[[ DATA open ]]

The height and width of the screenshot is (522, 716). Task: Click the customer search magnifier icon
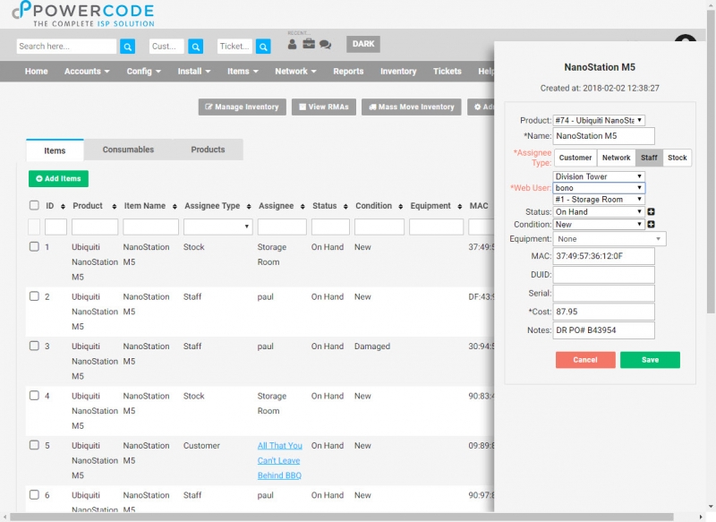tap(195, 47)
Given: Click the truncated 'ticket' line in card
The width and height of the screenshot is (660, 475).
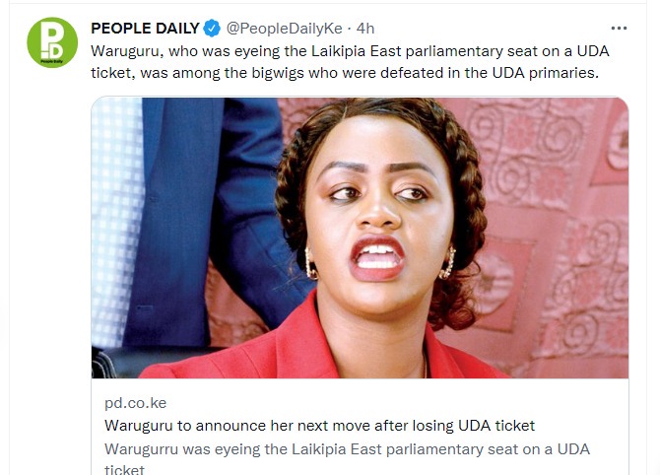Looking at the screenshot, I should click(124, 469).
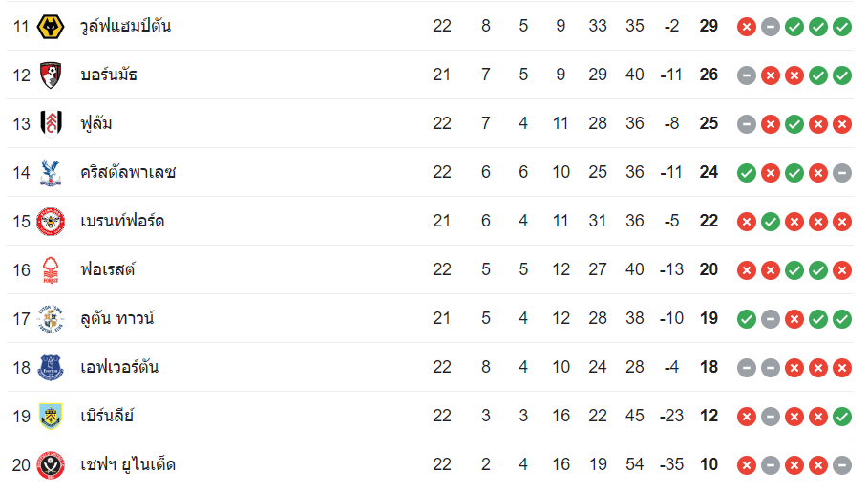Open the บอร์นมัธ team link

(x=108, y=75)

[[ DATA closed ]]

**DIRECTIONS:** Your output must match the records word for word, apart from the images, which are left out.

**OUTPUT:**
The height and width of the screenshot is (522, 716). Task: Click the customer search magnifier icon
tap(195, 47)
Given: Click the truncated 'ticket' line in card
The width and height of the screenshot is (660, 475).
Looking at the screenshot, I should click(124, 469).
Open the บอร์นมัธ team link

(x=108, y=75)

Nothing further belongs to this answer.